Quadrilateral inscribed in semicircle. How to find BC using sin ABD?

Question

AB = 3, BD = 5 , tanABD = 0.75 BC is diameter

Question : How to find BC using sin ABD?

I can find sin cos ABD and lenght AD. I can find BC using Ptolemy's theorem.

Answer 1

Draw the other diagonal $AC$. Since $BC$ is a diameter of the circumcircle of the quad $BADC$, $$\angle\, BAC = \angle \, BDC = 90^{\circ}$$ Let $P$ be the intersection point of the diagonals $AC$ and $BD$. Then triangle $ABP$ is right-angled, so $$\frac{AP}{AB} = \frac{AP}{3} = \tan(\angle\, ABP) = \tan(\angle\, ABD) = \frac{3}{4}$$ so $AP = \frac{9}{4}$. By Pythagoras' theorem for $ABP$ $$BP = \sqrt{AB^2 + AP^2} = \sqrt{3^2 + \frac{9^2}{4^2}} = \frac{15}{4}$$ Then $DP = BD - BP = 5 - \frac{15}{4} = \frac{5}{4}$ In the cyclic quad $BADC$ the triangles $ABP$ and $DCP$ are simiplar, right-angled triangles, therefore $$\frac{DP}{CD} = \frac{5}{4 \, CD} = \tan(\angle \, DCP) = \tan(\angle \, ABP) = \frac{3}{4}$$ so $$CD = \frac{5}{3}$$ Apply Pythagors' theorem to the right-angled triangle $BCD$ $$BC = \sqrt{BD^2 + CD^2} = \sqrt{5^2 + \frac{5^2}{3^2}} = \frac{5}{3}\sqrt{10}$$ Finally, the triangles $ADP$ and $BCP$ are similar ($BADC$ is cyclic), so $$\frac{AD}{BC} = \frac{AP}{BP}$$ $${AD} = \frac{AP}{BP}{BC} = \frac{9\cdot 4}{4 \cdot 15} \cdot \frac{5}{3}\sqrt{10} = \sqrt{10}$$

Answer 2

By extended sine rule, $BC=\frac{AD}{\sin \angle ABD}$.

Answer 3

Use $$\measuredangle ABD=\arccos\frac{3}{x}-\arccos\frac{5}{x},$$ where $BC=x=2R$.

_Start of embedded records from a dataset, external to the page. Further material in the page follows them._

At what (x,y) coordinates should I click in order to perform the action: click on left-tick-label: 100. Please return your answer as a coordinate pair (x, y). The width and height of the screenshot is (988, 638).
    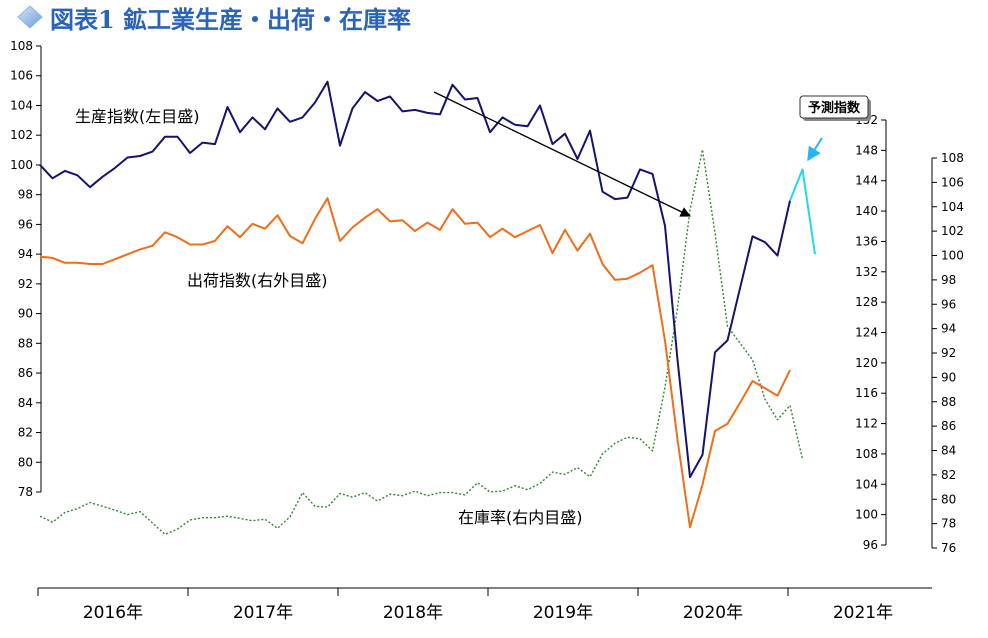
    Looking at the image, I should click on (22, 165).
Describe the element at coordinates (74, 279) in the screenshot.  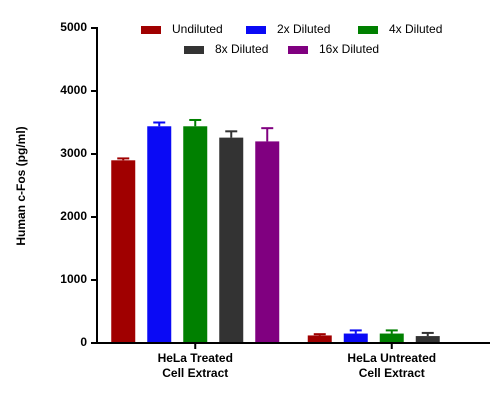
I see `y-tick-label: 1000` at that location.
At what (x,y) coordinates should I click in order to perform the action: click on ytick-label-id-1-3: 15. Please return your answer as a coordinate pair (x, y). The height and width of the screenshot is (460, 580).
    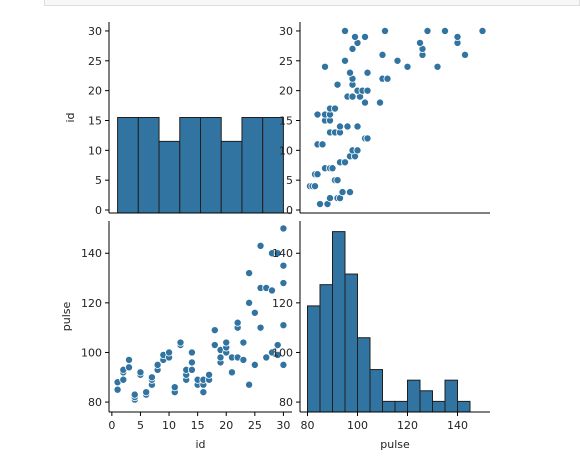
    Looking at the image, I should click on (286, 120).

Thus, $$\frac{3}{4}=\frac{\sqrt{\frac{x^2}{9}-1}-\sqrt{\frac{x^2}{25}-1}}{1+\sqrt{\frac{x^2}{9}-1}\cdot\sqrt{\frac{x^2}{25}-1}}$$ Can you end it now?

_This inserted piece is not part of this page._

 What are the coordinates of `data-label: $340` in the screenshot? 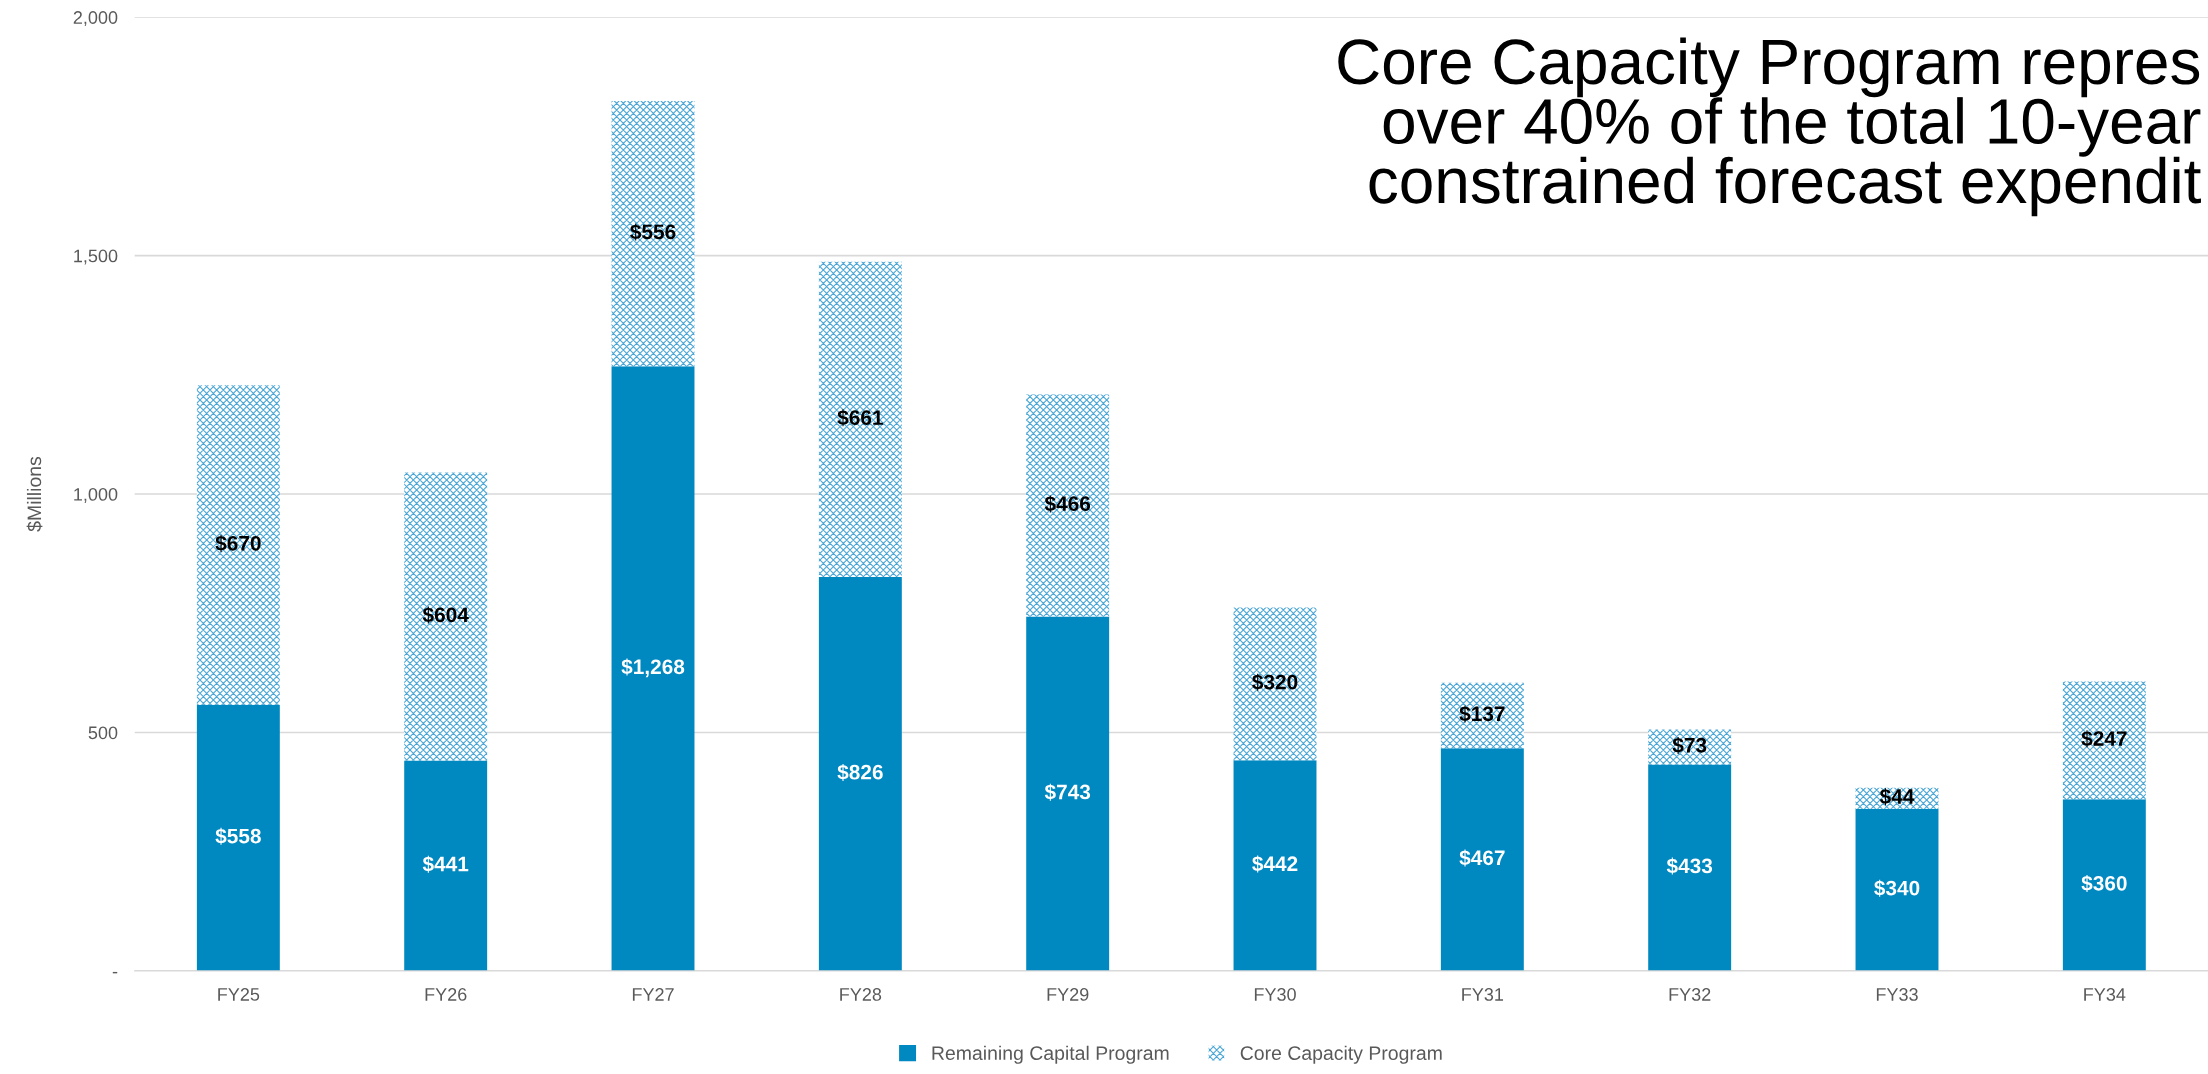 It's located at (1897, 888).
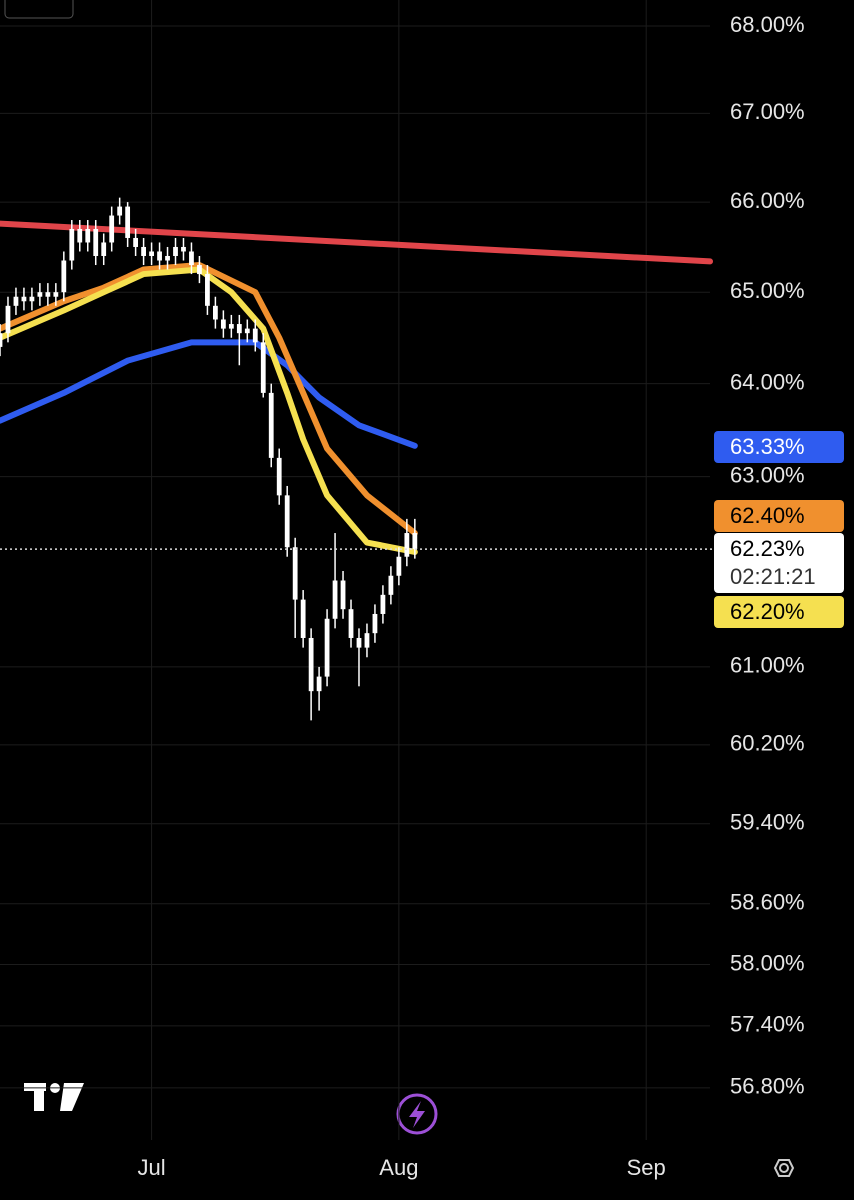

I got $BC=\frac{5}{3}\sqrt{10}.$

Ptolemy also helps.

Indeed, $AD=\sqrt{10},$ $AC=\sqrt{x^2-9}$ and $DC=\sqrt{x^2-25}.$

Thus, since $$AB\cdot DC+AD\cdot BC=AC\cdot BD,$$ we obtain: $$3\sqrt{x^2-25}+x\sqrt{10}=5\sqrt{x^2-9}$$ and the rest is smooth.

Answer 4

Sine rule, brother!

$\dfrac{AD}{\sin \widehat{ABD}}=2r=BC$

You've done $AD$ already? You're halfway there!